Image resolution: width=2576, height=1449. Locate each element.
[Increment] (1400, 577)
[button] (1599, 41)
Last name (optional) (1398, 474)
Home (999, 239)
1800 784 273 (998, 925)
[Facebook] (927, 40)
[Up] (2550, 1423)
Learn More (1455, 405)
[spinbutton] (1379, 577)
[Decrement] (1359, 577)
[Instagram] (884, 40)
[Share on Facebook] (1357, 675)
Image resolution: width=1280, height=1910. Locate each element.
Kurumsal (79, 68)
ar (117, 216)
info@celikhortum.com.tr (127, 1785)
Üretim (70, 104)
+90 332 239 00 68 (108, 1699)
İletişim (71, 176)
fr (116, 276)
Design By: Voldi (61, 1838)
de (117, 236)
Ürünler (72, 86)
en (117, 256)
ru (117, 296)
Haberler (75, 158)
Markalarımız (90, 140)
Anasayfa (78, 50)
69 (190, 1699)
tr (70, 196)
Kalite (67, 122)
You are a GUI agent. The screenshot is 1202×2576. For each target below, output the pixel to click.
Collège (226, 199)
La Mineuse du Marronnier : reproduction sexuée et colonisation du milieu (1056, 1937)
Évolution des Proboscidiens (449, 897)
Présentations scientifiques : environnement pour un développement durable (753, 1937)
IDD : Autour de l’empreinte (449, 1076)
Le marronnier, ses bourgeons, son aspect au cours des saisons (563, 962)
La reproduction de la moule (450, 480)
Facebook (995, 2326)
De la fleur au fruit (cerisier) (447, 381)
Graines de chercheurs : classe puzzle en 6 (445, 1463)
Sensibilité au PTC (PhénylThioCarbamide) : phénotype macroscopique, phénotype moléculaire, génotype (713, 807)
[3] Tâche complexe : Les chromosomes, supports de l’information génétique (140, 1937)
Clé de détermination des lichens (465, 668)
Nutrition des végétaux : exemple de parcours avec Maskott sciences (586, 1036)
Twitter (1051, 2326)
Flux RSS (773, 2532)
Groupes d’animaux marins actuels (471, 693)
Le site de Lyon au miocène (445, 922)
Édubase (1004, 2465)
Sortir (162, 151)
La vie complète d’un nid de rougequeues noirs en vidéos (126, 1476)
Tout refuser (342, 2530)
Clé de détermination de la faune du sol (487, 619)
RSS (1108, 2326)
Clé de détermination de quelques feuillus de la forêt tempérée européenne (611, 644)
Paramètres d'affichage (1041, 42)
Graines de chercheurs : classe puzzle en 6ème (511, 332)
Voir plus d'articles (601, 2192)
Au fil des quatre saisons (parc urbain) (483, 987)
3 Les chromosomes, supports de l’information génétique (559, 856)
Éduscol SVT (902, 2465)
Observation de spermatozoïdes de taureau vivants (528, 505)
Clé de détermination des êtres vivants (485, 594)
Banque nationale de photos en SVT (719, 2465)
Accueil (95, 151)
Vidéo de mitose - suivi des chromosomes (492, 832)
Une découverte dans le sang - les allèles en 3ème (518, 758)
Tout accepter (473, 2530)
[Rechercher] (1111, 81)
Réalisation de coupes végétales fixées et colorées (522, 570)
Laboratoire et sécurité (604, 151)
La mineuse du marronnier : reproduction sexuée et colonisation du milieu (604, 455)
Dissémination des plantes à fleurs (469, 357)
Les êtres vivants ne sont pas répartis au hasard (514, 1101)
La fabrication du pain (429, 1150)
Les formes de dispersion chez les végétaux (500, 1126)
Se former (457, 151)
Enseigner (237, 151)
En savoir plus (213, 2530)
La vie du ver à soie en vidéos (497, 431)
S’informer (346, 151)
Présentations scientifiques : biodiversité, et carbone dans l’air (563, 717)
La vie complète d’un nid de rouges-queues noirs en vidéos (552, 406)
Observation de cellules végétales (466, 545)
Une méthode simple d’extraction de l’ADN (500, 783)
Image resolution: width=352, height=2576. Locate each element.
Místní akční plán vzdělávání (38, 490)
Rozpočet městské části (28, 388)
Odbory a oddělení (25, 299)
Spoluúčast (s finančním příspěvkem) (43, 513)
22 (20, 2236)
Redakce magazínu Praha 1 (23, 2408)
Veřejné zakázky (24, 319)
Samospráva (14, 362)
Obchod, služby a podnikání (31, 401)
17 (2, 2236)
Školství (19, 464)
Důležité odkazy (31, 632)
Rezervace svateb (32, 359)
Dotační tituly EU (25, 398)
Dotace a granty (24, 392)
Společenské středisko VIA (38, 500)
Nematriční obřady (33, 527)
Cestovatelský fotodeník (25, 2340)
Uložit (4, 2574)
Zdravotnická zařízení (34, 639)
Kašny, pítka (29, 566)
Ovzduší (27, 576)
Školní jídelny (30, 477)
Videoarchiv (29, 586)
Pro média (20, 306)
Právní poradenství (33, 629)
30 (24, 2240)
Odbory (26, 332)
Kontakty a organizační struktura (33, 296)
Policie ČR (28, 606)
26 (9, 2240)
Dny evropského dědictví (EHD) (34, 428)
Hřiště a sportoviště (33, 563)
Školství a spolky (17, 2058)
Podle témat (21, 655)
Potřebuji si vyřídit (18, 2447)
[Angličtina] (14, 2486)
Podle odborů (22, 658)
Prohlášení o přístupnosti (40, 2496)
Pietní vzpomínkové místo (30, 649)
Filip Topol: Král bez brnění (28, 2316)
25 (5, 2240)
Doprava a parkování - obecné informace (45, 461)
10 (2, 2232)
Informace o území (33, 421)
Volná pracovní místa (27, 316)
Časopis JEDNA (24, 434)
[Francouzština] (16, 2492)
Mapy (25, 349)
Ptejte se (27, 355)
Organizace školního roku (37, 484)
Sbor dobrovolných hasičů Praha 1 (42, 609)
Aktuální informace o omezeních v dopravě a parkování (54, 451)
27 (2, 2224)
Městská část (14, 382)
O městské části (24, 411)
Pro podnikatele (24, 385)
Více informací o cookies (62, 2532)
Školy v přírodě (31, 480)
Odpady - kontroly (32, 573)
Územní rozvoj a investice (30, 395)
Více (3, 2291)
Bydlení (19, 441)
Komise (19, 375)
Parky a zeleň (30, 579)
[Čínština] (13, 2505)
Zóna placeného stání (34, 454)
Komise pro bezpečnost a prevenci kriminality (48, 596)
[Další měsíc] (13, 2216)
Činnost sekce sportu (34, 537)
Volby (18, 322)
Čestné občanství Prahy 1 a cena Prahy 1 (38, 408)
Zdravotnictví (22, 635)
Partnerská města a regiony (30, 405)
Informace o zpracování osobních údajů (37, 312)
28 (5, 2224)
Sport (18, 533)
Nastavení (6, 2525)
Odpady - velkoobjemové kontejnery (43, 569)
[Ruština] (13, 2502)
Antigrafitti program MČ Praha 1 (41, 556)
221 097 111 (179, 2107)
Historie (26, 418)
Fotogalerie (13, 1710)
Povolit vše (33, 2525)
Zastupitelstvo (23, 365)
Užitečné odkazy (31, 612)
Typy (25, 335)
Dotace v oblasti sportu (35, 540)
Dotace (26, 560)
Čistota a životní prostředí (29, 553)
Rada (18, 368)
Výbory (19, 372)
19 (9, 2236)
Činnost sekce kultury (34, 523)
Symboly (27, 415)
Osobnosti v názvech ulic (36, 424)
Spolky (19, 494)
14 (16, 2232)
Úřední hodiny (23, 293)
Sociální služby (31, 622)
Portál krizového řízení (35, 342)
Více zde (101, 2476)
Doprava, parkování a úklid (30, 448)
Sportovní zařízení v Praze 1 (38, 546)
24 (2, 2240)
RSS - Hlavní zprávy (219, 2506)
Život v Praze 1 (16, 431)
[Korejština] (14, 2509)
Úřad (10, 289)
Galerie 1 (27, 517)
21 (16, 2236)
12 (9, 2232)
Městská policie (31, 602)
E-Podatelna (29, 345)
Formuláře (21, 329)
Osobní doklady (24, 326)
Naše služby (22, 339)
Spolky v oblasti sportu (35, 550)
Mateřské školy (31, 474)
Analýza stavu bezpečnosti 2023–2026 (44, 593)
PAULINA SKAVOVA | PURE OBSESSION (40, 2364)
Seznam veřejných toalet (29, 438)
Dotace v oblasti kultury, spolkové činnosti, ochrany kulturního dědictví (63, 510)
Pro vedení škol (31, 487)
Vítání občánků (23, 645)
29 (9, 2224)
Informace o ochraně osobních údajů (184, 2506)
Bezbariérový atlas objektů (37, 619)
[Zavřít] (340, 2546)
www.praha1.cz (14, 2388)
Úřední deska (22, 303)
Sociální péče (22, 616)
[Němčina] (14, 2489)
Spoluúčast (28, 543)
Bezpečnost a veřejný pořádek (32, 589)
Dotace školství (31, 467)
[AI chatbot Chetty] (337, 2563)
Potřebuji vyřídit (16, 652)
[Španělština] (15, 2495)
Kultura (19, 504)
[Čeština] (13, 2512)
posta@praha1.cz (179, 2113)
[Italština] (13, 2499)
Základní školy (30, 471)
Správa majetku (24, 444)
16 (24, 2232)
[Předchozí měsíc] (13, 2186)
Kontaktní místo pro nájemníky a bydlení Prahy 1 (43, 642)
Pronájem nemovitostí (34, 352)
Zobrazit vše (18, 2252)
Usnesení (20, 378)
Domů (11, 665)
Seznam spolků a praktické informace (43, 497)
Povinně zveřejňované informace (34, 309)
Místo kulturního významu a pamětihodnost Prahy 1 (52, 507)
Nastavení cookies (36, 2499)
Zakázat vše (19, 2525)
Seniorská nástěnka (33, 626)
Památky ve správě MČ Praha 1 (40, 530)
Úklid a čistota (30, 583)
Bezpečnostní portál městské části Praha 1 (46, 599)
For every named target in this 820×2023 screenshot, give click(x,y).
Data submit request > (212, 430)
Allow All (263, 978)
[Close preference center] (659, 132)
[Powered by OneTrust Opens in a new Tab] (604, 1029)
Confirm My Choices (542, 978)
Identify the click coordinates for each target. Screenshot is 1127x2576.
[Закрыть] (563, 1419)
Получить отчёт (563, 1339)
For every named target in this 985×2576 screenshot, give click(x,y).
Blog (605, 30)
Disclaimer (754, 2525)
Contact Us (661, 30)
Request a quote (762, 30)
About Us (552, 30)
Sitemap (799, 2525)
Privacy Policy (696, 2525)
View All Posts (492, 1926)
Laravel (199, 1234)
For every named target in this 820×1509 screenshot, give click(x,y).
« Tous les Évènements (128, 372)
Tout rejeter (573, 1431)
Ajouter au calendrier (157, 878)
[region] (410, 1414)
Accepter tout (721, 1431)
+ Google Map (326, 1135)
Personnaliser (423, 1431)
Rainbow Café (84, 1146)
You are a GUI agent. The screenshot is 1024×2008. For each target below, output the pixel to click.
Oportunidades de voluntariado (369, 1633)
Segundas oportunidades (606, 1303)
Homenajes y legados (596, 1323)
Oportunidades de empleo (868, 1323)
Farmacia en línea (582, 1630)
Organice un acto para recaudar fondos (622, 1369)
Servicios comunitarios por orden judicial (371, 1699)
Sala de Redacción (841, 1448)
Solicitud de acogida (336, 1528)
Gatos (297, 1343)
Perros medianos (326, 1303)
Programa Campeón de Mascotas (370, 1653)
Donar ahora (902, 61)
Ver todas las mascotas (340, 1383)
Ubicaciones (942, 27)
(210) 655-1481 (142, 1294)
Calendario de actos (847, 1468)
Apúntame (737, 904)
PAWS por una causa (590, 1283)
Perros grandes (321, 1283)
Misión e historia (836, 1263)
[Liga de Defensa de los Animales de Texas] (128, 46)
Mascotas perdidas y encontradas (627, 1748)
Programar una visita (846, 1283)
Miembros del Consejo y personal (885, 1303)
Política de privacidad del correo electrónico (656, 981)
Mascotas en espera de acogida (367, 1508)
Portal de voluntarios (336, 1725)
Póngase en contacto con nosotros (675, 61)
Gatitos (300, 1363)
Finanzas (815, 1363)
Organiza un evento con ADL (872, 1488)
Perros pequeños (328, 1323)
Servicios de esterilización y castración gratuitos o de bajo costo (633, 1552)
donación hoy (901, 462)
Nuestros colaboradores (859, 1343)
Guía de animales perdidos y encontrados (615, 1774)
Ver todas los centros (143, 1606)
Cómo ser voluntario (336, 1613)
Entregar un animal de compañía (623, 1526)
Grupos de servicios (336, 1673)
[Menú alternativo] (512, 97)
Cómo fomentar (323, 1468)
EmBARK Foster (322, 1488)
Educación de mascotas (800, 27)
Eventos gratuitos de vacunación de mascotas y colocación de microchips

> **Exercise instructions**
Nothing but the lines above from the one containing "Pro vedení škol (31, 487)" through the one containing "Dotace školství (31, 467)" should appear in the answer, each repeated exactly.

> **Exercise result**
Pro vedení škol (31, 487)
Vítání občánků (23, 645)
29 (9, 2224)
Informace o ochraně osobních údajů (184, 2506)
Bezbariérový atlas objektů (37, 619)
[Zavřít] (340, 2546)
www.praha1.cz (14, 2388)
Úřední deska (22, 303)
Sociální péče (22, 616)
[Němčina] (14, 2489)
Spoluúčast (28, 543)
Bezpečnost a veřejný pořádek (32, 589)
Dotace školství (31, 467)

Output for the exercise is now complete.